I have problems decoding 4K video (8-bit 3840x2160) on a GTX 960 card. The decoder seems to decode only the top 503 lines. When I look at the decoded NV12 video data, the first 503 rows have Y values > 0, while starting with row 504 all the Y values are 0.

When I look at the CbCr data, the first 247 rows have values close to 80 (the first frame is mostly black). But starting with row 248, they are all 0.

The data is 4096 bytes aligned. So it looks like this:
ptr + 4096 * 0 … ptr + 4096 * 503 are all good (0x0F)
ptr + 4096 * 504 … ptr + 4096 * 2159 are all 0s
ptr + 4096 * 2160 … ptr + 4096 * 2407 are all good (0x80)
ptr + 4096 * 2408 … ptr + 4096 * 3239 are all 0s

I believe this card has GM206 chipset (although I don’t know how to determine this, since the NVIDIA specifications page doesn’t mention anything about chipset). If it is, indeed GM206, then according to https://developer.nvidia.com/nvidia-video-codec-sdk#NVDECFeatures, this card should be able to handle video up to 10-bit 4096x2304. So 3840 x 2160 8-bit should work.

A second problem is that this card fails to decode 1080p 10-bit video. It seems to think it is only 8 bit and the decoded data is all garbage.

Yes, GTX 960 should decode your 4K just fine.

To get 10-bit you need either Video SDK 8 or modified headers that can be found on the internet for SDK 7.

To help properly we’re going to need to see your code.

I just updated to the latest device driver (382.05) and the 1st problem of getting partial frames for 3840x2160 is fixed. So I am going to now focus of the problem decoding 10-bit video.

The code is rather long to post it all here.

What is the format of the uncompressed 10-bit data? For example, the output bytes at the beginning of the buffer are like this:

0x14AA0000 2b af 06 c1 73 20 5d 3d 2c 68 1a 78 72 0d 50 17
0x14AA0010 0a 5b 24 97 52 e5 75 48 46 78 31 c2 6b fc ad ef

I use a parser created with cuvidCreateVideoParser. The CUVIDEOFORMAT structure passed to the SequenceCallback has chroma_format set to cudaVideoChromaFormat_420.

I think that leaves the CUVIDPICPARAMS structure passed to the DecodePicture callback.

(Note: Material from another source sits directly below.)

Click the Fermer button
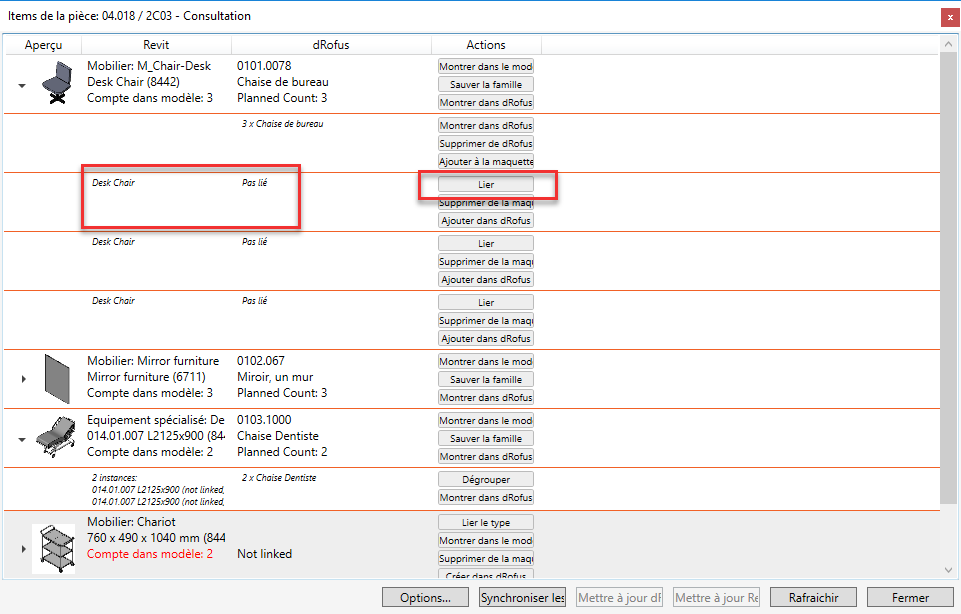Viewport: 961px width, 614px height. point(910,597)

Which member of this structure tells me the output is 10-bit?

I see that Video SDK v8 has these two extra fields in CUVIDHEVCPICPARAMS:
unsigned char bit_depth_luma_minus8;
unsigned char bit_depth_chroma_minus8;

These two values are set to 2 for my 10-bit video, so the NVIDIA decoder realizes the data is 10-bit.

If I set
oVideoDecodeCreateInfo.OutputFormat = cudaVideoSurfaceFormat_P016;
oVideoDecodeCreateInfo.bitDepthMinus8 = 2;
before calling cuvidCreateDecoder, I do seem to get the correct 16-bit output data.

So it looks like I have everything to handle this properly now.

That’s great, silviu22! Thanks for updating the status.

I plan to implement this also. May I ask, the U and V are still interleaved (but 16 bits of course), yes?

Yes, the P016 is a 16-bit version of NV12. This is pretty much the same as the output from Intel Media SDK decoder for the same file.

Thank you! Rock on.

I want to decode 10-bit video.If I need to get the correct 8-bit output data,what the oVideoDecodeCreateInfo.OutputFormat and oVideoDecodeCreateInfo.bitDepthMinus8 set as?

OutputFormat: cudaVideoSurfaceFormat_NV12.

The source stream bit depth is given to you in pFormat returned from HandleVideoSequence(). Do not change it.

I am finally got the correct 8-bit output data, this problem has been bothering me for several days.Thank you!

Great to hear and you are welcome. Glad to assist.

I have a new question, Can cuda decode the lossless compressed video? If so, what is the difference between with decoding lossy HEVC video, Is it necessary to modify some parameters or need other operations?